**EXERCISE DETAILS:**
In the records below, find every line that contains "Speculative" and list it.

EXERCISE INPUT below:

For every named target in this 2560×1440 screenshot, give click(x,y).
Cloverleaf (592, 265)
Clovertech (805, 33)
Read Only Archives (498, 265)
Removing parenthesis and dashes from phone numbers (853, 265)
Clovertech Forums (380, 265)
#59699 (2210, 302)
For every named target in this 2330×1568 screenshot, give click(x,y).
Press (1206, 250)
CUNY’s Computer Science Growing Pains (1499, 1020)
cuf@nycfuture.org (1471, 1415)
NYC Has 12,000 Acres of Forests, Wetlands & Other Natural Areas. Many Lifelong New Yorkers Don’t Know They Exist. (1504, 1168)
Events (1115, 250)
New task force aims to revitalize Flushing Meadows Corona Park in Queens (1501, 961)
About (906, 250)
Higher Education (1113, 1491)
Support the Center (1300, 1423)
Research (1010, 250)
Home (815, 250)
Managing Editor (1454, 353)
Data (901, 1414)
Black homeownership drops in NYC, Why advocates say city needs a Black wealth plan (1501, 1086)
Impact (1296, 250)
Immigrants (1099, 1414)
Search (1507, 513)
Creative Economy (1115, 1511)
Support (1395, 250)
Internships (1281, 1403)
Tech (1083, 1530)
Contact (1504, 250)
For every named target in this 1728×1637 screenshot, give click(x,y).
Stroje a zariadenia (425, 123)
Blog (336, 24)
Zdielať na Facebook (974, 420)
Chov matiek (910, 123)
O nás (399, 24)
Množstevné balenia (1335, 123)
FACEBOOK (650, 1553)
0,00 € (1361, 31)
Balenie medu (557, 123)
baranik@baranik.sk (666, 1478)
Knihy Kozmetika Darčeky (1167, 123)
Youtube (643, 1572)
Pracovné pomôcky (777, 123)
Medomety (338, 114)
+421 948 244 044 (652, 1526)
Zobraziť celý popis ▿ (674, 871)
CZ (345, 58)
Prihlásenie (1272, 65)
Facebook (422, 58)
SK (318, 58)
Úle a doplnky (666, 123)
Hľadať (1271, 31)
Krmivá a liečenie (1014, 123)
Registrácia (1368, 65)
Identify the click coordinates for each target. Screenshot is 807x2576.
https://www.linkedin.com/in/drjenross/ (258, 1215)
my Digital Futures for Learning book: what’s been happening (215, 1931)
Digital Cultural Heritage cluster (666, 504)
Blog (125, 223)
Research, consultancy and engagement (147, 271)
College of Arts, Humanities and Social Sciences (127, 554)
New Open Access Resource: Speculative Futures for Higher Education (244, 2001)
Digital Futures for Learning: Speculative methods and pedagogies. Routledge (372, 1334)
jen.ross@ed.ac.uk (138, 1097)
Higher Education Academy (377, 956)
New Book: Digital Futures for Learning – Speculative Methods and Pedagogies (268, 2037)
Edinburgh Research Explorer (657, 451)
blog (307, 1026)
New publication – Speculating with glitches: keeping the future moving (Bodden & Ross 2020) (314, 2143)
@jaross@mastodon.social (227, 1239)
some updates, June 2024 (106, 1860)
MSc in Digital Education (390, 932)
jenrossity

End of EXERCISE INPUT.

**WRITTEN RESPONSE:**
New Open Access Resource: Speculative Futures for Higher Education (244, 2001)
Digital Futures for Learning: Speculative methods and pedagogies. Routledge (372, 1334)
New Book: Digital Futures for Learning – Speculative Methods and Pedagogies (268, 2037)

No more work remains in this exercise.